Preface
Guy Standing November 2010This book is about a new group in the world, a class-in-the-making. It sets out to answer five questions: What is it? Why should we care about its growth? Why is it growing? Who is entering it? And where is the precariat taking us?
That last question is crucial. There is a danger that, unless the precariat is understood, its emergence could lead society towards a politics of inferno. This is not a prediction. It is a disturbing possibility. It will only be avoided if the precariat can become a class-for-itself, with effective agency, and a force for forging a new ‘politics of paradise', a mildly utopian agenda and strategy to be taken up by politicians and by what is euphemistically called ‘civil society', including the multitude of non-governmental organisations that too often flirt with becoming quasi-government organisations.
We need to wake up to the global precariat urgently. There is a lot of anger out there and a lot of anxiety. But although this book highlights the victim side of the precariat more than the liberating side, it is worth stating at the outset that it is wrong to see the precariat in purely suffering terms. Many drawn into it are looking for something better than what was offered in industrial society and by twentieth century labourism. They may no more deserve the name of Hero than Victim.
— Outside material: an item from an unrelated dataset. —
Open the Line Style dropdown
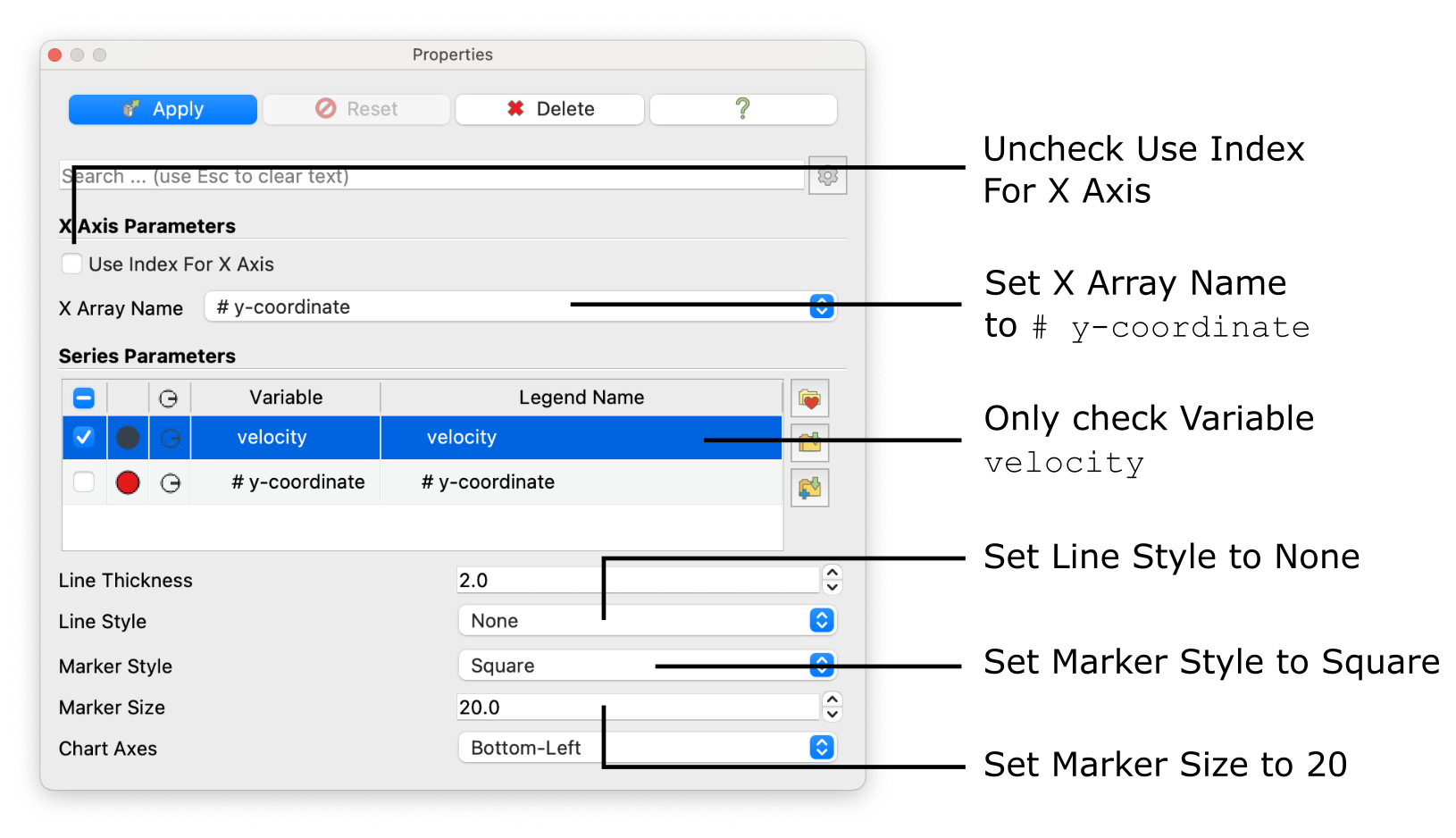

But they are beginning to show why the precariat can be a harbinger of the Good Society of the twenty-first century.
The context is that, while the precariat has been growing, globalisation's hidden reality has come to the surface with the 2008 financial shock. Postponed for too long, global adjustment is pushing the high-income countries down as it pulls the low-income countries up. Unless the inequalities wilfully neglected by most governments in the past two decades are radically redressed, the pain and repercussions could become explosive. The global market economy may eventually raise living standards everywhere – even its critics should wish that – but it is surely only ideologues who can deny that it has brought economic insecurity to many, many millions. The precariat is in the front ranks, but it has yet to find the Voice to bring its agenda to the fore. It is not 'the squeezed middle’ or an ‘underclass' or 'the lower working class’. It has a distinctive bundle of insecurities and will have an equally distinctive set of demands.
In the early stages of writing the book, a presentation of the themes was made to what turned out to be a largely ageing group of academics of a social democratic persuasion. Most greeted the ideas with scorn and said there was nothing new. For them, the answer today was the same as it was when they were young. More jobs were needed, more decent jobs. All I will say to those respected figures is that I think the precariat would have been unimpressed.
There are too many people to thank all of them individually for helping in the thinking behind the book. However, I would like to thank the many groups of students and activists who have listened to presentations of the themes in the sixteen countries visited during its preparation. One hopes their insights and questions have filtered into the final text. Suffice it to add that the author of a book like this is mainly a conveyor of the thoughts of others.